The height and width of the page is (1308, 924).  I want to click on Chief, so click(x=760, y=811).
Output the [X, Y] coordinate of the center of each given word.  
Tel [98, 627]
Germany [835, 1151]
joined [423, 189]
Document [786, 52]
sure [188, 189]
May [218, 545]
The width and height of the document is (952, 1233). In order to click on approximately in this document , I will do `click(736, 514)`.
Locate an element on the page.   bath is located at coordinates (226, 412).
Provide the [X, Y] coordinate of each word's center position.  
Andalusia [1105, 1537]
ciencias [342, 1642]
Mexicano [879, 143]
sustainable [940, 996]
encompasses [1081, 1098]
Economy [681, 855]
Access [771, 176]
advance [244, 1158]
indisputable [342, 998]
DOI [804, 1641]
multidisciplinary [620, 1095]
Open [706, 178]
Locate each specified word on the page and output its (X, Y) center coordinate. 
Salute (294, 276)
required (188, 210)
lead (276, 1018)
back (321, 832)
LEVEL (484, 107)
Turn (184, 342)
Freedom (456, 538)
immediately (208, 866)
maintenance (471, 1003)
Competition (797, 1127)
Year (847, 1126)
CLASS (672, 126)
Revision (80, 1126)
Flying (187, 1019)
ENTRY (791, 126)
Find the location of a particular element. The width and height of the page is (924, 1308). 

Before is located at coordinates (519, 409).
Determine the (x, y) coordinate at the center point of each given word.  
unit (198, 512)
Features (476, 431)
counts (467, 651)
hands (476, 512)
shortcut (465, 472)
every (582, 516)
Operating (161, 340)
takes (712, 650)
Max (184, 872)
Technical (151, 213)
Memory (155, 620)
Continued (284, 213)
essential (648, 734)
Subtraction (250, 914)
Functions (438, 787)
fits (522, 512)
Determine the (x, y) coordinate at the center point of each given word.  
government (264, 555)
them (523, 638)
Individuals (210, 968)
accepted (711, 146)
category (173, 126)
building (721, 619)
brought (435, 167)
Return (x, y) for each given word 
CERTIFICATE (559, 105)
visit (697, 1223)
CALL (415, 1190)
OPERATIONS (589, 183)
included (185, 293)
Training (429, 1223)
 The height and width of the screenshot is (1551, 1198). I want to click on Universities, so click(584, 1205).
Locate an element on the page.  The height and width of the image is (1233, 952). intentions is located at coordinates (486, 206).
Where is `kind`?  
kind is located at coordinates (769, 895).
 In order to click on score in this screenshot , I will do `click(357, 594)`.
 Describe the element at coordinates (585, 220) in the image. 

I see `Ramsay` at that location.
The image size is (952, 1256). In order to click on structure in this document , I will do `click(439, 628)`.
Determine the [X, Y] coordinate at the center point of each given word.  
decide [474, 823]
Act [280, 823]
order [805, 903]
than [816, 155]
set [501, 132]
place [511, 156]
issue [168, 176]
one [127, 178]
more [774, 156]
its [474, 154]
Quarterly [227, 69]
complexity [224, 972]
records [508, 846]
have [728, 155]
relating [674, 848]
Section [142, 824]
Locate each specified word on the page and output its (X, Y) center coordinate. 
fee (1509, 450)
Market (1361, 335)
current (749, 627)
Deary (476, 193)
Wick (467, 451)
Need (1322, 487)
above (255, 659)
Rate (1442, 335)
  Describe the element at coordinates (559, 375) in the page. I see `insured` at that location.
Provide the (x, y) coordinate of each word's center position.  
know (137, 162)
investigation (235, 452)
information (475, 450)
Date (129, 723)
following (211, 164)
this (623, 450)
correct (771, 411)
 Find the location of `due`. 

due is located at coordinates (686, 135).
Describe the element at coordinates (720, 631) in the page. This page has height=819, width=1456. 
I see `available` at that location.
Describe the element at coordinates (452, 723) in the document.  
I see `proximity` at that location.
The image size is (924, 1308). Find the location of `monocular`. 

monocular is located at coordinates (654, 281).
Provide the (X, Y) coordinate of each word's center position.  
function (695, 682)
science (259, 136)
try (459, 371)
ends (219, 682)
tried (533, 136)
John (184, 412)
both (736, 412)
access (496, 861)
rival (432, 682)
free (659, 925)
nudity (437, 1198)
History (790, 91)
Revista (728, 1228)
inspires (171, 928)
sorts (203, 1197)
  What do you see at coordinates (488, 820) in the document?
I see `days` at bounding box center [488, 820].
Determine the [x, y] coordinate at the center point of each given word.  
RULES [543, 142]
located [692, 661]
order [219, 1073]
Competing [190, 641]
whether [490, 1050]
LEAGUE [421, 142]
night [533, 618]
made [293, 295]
- - - -
Task requirements: Could you give the rows above as a Markdown table with two columns, Number and Line, putting each row's number beside its line and leaving out blank lines?

Problem solution:
| Number | Line |
|---|---|
| 1 | The height and width of the page is (1308, 924).  I want to click on Chief, so click(x=760, y=811). |
| 2 | Output the [X, Y] coordinate of the center of each given word.   |
| 3 | Tel [98, 627] |
| 4 | Germany [835, 1151] |
| 5 | joined [423, 189] |
| 6 | Document [786, 52] |
| 7 | sure [188, 189] |
| 8 | May [218, 545] |
| 9 | The width and height of the document is (952, 1233). In order to click on approximately in this document , I will do `click(736, 514)`. |
| 10 | Locate an element on the page.   bath is located at coordinates (226, 412). |
| 11 | Provide the [X, Y] coordinate of each word's center position.   |
| 12 | Andalusia [1105, 1537] |
| 13 | ciencias [342, 1642] |
| 14 | Mexicano [879, 143] |
| 15 | sustainable [940, 996] |
| 16 | encompasses [1081, 1098] |
| 17 | Economy [681, 855] |
| 18 | Access [771, 176] |
| 19 | advance [244, 1158] |
| 20 | indisputable [342, 998] |
| 21 | DOI [804, 1641] |
| 22 | multidisciplinary [620, 1095] |
| 23 | Open [706, 178] |
| 24 | Locate each specified word on the page and output its (X, Y) center coordinate.  |
| 25 | Salute (294, 276) |
| 26 | required (188, 210) |
| 27 | lead (276, 1018) |
| 28 | back (321, 832) |
| 29 | LEVEL (484, 107) |
| 30 | Turn (184, 342) |
| 31 | Freedom (456, 538) |
| 32 | immediately (208, 866) |
| 33 | maintenance (471, 1003) |
| 34 | Competition (797, 1127) |
| 35 | Year (847, 1126) |
| 36 | CLASS (672, 126) |
| 37 | Revision (80, 1126) |
| 38 | Flying (187, 1019) |
| 39 | ENTRY (791, 126) |
| 40 | Find the location of a particular element. The width and height of the page is (924, 1308).  |
| 41 | Before is located at coordinates (519, 409). |
| 42 | Determine the (x, y) coordinate at the center point of each given word.   |
| 43 | unit (198, 512) |
| 44 | Features (476, 431) |
| 45 | counts (467, 651) |
| 46 | hands (476, 512) |
| 47 | shortcut (465, 472) |
| 48 | every (582, 516) |
| 49 | Operating (161, 340) |
| 50 | takes (712, 650) |
| 51 | Max (184, 872) |
| 52 | Technical (151, 213) |
| 53 | Memory (155, 620) |
| 54 | Continued (284, 213) |
| 55 | essential (648, 734) |
| 56 | Subtraction (250, 914) |
| 57 | Functions (438, 787) |
| 58 | fits (522, 512) |
| 59 | Determine the (x, y) coordinate at the center point of each given word.   |
| 60 | government (264, 555) |
| 61 | them (523, 638) |
| 62 | Individuals (210, 968) |
| 63 | accepted (711, 146) |
| 64 | category (173, 126) |
| 65 | building (721, 619) |
| 66 | brought (435, 167) |
| 67 | Return (x, y) for each given word  |
| 68 | CERTIFICATE (559, 105) |
| 69 | visit (697, 1223) |
| 70 | CALL (415, 1190) |
| 71 | OPERATIONS (589, 183) |
| 72 | included (185, 293) |
| 73 | Training (429, 1223) |
| 74 |  The height and width of the screenshot is (1551, 1198). I want to click on Universities, so click(584, 1205). |
| 75 | Locate an element on the page.  The height and width of the image is (1233, 952). intentions is located at coordinates (486, 206). |
| 76 | Where is `kind`?   |
| 77 | kind is located at coordinates (769, 895). |
| 78 |  In order to click on score in this screenshot , I will do `click(357, 594)`. |
| 79 |  Describe the element at coordinates (585, 220) in the image.  |
| 80 | I see `Ramsay` at that location. |
| 81 | The image size is (952, 1256). In order to click on structure in this document , I will do `click(439, 628)`. |
| 82 | Determine the [X, Y] coordinate at the center point of each given word.   |
| 83 | decide [474, 823] |
| 84 | Act [280, 823] |
| 85 | order [805, 903] |
| 86 | than [816, 155] |
| 87 | set [501, 132] |
| 88 | place [511, 156] |
| 89 | issue [168, 176] |
| 90 | one [127, 178] |
| 91 | more [774, 156] |
| 92 | its [474, 154] |
| 93 | Quarterly [227, 69] |
| 94 | complexity [224, 972] |
| 95 | records [508, 846] |
| 96 | have [728, 155] |
| 97 | relating [674, 848] |
| 98 | Section [142, 824] |
| 99 | Locate each specified word on the page and output its (X, Y) center coordinate.  |
| 100 | fee (1509, 450) |
| 101 | Market (1361, 335) |
| 102 | current (749, 627) |
| 103 | Deary (476, 193) |
| 104 | Wick (467, 451) |
| 105 | Need (1322, 487) |
| 106 | above (255, 659) |
| 107 | Rate (1442, 335) |
| 108 |   Describe the element at coordinates (559, 375) in the page. I see `insured` at that location. |
| 109 | Provide the (x, y) coordinate of each word's center position.   |
| 110 | know (137, 162) |
| 111 | investigation (235, 452) |
| 112 | information (475, 450) |
| 113 | Date (129, 723) |
| 114 | following (211, 164) |
| 115 | this (623, 450) |
| 116 | correct (771, 411) |
| 117 |  Find the location of `due`.  |
| 118 | due is located at coordinates (686, 135). |
| 119 | Describe the element at coordinates (720, 631) in the page. This page has height=819, width=1456.  |
| 120 | I see `available` at that location. |
| 121 | Describe the element at coordinates (452, 723) in the document.   |
| 122 | I see `proximity` at that location. |
| 123 | The image size is (924, 1308). Find the location of `monocular`.  |
| 124 | monocular is located at coordinates (654, 281). |
| 125 | Provide the (X, Y) coordinate of each word's center position.   |
| 126 | function (695, 682) |
| 127 | science (259, 136) |
| 128 | try (459, 371) |
| 129 | ends (219, 682) |
| 130 | tried (533, 136) |
| 131 | John (184, 412) |
| 132 | both (736, 412) |
| 133 | access (496, 861) |
| 134 | rival (432, 682) |
| 135 | free (659, 925) |
| 136 | nudity (437, 1198) |
| 137 | History (790, 91) |
| 138 | Revista (728, 1228) |
| 139 | inspires (171, 928) |
| 140 | sorts (203, 1197) |
| 141 |   What do you see at coordinates (488, 820) in the document? |
| 142 | I see `days` at bounding box center [488, 820]. |
| 143 | Determine the [x, y] coordinate at the center point of each given word.   |
| 144 | RULES [543, 142] |
| 145 | located [692, 661] |
| 146 | order [219, 1073] |
| 147 | Competing [190, 641] |
| 148 | whether [490, 1050] |
| 149 | LEAGUE [421, 142] |
| 150 | night [533, 618] |
| 151 | made [293, 295] |